株式を公開して得た資金をもとに事業を発展させるため、上場は企業にとってひとつの目標であるように思われていました。しかし、その資格があるにもかかわらず、あえて上場しないファミリービジネスも多くあります。その代表的な例がアメリカ、ウィスコンシン州のラシーンに本社がある、S.C.ジョンソン社です。日本では、カビキラーで有名な会社です。世界的にも数々の家庭用品で数々のリーディングブランドを展開しているメーカーで、世界70か国、社員1万2千人、グループの売り上げは、1兆2千億円を超える企業です。1886年に創業、120年以上継続している会社で、現在は創業から数えて五世代の人たちが経営しています。ジョンソン社がなぜ株式を公開しないのか、その理由を第四代のサム・ジョンソンは次のように語っています。※

「同族会社は、あるファミリーが主な株主であり、そのファミリーが健全な経営を行う限り、社員からの支持を得られます。ですから、長期的な展望に立った経営戦略に基づく経営を自由に行うことができるのです。」「したがって、ファミリーと社員株主は、たとえある時期経営が低迷したとしても、あるいは会社が将来の発展のために短期的な利益を犠牲にすることがあっても、安心して経営にあたれるのです。」

※『実務者からの提言 勝ち続けるファミリービジネスの条件』西川盛朗

「最大のリスク」となることも

一方、株式を公開したフランスの高級ブランドでファミリービジネスのエルメス社は、かつて数年間、高級ブランド世界最大手の仏モエヘネシー・ルイヴィトン(LVMH)に仕掛けられた株の買収に激しく抗戦しました。エルメスのオーナー家は、エルメスの歴史上、株式を公開したことが最大の失敗と考えているとのことです。

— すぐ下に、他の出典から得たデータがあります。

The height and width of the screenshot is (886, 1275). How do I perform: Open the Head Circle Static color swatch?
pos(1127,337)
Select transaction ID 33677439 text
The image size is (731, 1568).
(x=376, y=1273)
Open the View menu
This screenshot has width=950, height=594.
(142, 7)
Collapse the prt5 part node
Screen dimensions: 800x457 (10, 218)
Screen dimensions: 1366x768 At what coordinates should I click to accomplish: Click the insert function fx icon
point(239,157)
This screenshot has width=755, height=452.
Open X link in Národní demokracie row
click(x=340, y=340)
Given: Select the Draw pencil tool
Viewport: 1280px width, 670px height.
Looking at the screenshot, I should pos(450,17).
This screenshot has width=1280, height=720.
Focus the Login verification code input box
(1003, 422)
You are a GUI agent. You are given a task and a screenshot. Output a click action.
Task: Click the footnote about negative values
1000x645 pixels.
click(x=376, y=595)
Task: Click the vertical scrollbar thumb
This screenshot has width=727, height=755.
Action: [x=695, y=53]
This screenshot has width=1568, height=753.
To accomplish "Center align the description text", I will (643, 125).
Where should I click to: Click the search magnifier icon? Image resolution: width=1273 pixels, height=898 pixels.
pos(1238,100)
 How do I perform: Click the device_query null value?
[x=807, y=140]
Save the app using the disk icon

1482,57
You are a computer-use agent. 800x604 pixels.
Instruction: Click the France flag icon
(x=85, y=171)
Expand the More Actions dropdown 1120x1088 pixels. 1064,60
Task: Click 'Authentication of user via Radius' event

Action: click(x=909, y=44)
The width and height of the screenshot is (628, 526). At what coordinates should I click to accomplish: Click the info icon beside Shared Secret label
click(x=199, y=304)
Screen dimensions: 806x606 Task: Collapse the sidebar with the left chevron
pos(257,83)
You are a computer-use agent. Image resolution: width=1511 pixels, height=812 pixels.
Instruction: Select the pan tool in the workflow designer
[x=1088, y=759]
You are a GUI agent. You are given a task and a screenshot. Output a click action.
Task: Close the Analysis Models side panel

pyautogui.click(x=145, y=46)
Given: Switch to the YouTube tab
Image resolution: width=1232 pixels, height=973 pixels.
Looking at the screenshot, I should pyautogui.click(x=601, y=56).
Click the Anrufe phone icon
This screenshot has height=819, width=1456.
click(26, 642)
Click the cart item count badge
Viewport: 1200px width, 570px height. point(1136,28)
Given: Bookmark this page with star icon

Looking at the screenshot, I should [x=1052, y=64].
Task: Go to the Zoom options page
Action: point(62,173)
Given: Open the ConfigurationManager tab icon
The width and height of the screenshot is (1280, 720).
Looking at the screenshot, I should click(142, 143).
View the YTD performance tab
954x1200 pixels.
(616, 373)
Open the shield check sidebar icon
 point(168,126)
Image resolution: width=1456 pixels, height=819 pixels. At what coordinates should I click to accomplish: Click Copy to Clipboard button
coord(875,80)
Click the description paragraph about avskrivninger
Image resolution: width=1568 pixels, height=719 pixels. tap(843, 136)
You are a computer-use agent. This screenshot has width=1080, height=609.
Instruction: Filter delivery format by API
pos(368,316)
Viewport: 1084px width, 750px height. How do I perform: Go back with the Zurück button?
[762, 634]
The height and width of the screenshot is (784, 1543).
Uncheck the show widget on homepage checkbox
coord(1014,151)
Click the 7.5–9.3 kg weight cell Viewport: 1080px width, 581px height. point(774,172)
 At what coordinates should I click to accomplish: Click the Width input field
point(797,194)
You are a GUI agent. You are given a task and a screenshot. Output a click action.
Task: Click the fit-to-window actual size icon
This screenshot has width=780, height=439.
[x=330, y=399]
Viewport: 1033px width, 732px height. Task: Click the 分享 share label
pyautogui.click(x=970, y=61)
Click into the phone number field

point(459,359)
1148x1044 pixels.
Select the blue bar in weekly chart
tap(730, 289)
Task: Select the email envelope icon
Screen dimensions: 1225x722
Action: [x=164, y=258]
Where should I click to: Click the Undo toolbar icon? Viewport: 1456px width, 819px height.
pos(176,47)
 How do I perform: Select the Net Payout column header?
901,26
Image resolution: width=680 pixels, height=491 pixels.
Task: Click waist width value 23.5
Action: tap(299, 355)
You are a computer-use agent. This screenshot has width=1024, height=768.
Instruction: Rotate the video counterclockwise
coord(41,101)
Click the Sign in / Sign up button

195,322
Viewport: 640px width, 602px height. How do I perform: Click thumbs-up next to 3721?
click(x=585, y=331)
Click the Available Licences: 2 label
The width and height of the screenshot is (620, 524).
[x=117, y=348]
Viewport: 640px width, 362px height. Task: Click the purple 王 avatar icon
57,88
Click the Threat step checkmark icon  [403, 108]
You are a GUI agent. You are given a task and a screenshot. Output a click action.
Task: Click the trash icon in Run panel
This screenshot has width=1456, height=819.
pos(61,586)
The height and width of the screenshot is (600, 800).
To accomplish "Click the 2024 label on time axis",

成功したファミリービジネスにとって、上場によって相続税の原資を得ようとする選択肢もあります。しかし、その見返りとして創業家のリーダーシップがリスクにさらされるようでは、ファミリービジネスの敗北と言わざるを得ません。ファミリービジネスの株式公開に関しては、ファミリービジネスシステム全体にとってどのようなインパクトがあるかを熟慮する必要があるのです。